Pretty much. There are few sports dynasties that are lovable.

2005-04-13 10:16:26
5.   Marcus
My love of the Yankees will never go away, but it'd be nice if I could watch a game without some Yankee Hater laughing or sneering at me every time Giambi strikes out or A-Rod makes an error. I doubt there are many Cubs/Royals/White Sox/etc. fans that have this problem.
2005-04-13 10:50:24
6.   Rob
teams aren't loveable, people are.. the yanks of those years had a collection of people that you wanted to root for. i think that's the key difference. they showed more emotion, fought, scraped and left it all out on the field.. or at least that's my perception. i don't get the chance to watch every day anymore, but it doesn't stike me that this team shows the emotion that those 96-01 teams showed.
2005-04-13 12:11:15
7.   Paul
It's important that people new to baseball fan-dom (and I've met a lot in Boston over the past 12 months) understand that the Yankees don't win the World Series every year. 1995's wild card spot felt like such a miracle, even if it ended in heartbreaking fashion in Seattle. I'll never forget the late season run by that 1995 Showalter-led team.

So what's my point? As a long time Yankee fan during dating back to the lean years of the late 1960s, I think these 10 straight years of post-season play are pretty remarkable, even if they haven't won the world series since 2000.

2005-04-13 12:45:45
8.   Patrick
Not sure what you mean... I love these guys!
2005-04-13 12:59:18
9.   soxeattle
"I doubt there are many Cubs/Royals/White Sox/etc. fans that have this problem."

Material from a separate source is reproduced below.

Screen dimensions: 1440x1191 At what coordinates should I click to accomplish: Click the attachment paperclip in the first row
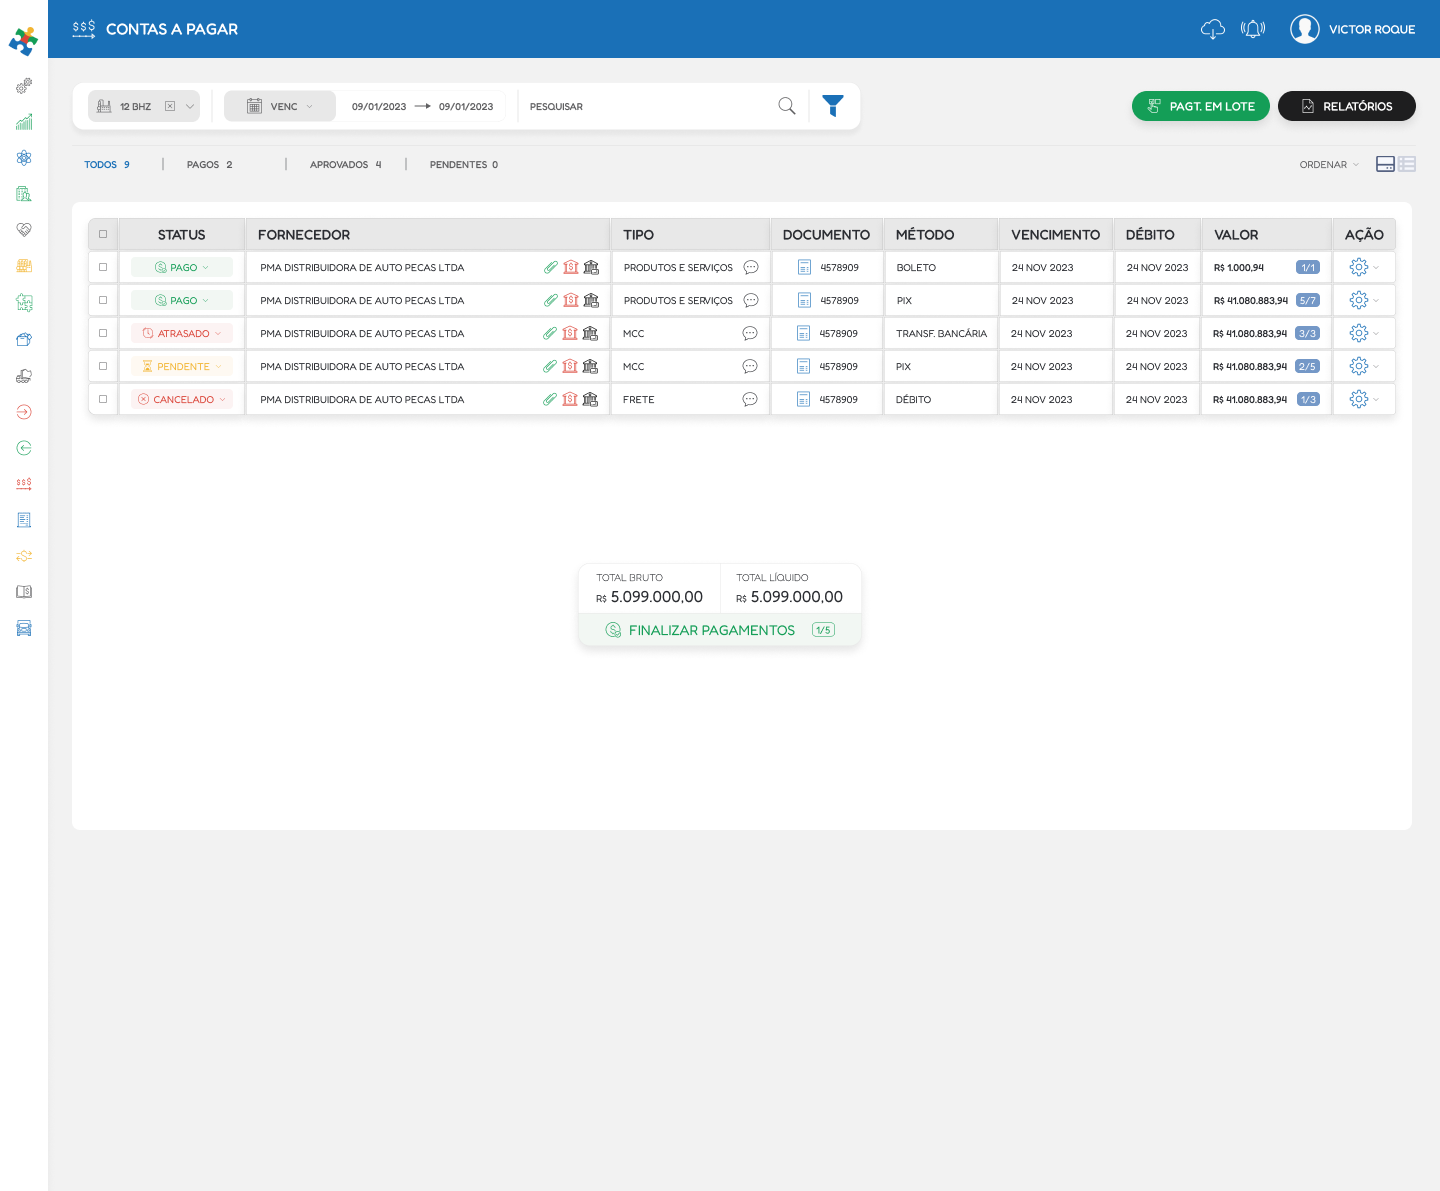(x=551, y=267)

Who is the victim, Marcus? Are you suggesting that Cubs/Royals/CHISOX fans don't dish out dirty looks? Or that they don't receive them? And why did you pick these teams?

Just curious... peace

2005-04-13 14:19:26
10.   Marcus
Nobody is a victim really. I picked those teams because I have friends who like them. They generally don't have to endure the scornful laughter that accompanies every small Yankee mistake on the field. There's a saying by Red Sox fans that they have two favorite teams: the Red Sox and whoever's playing the Yankees. I think nowadays that rule has applied to a lot more fans. It's all in good fun though, after all, it's just baseball.
2005-04-13 14:51:03
11.   Dan M
I think what Marcus is saying that when non-Yankees teams make mistakes - either on the field or in the market - you don't have a bunch of idiots at making fun of them.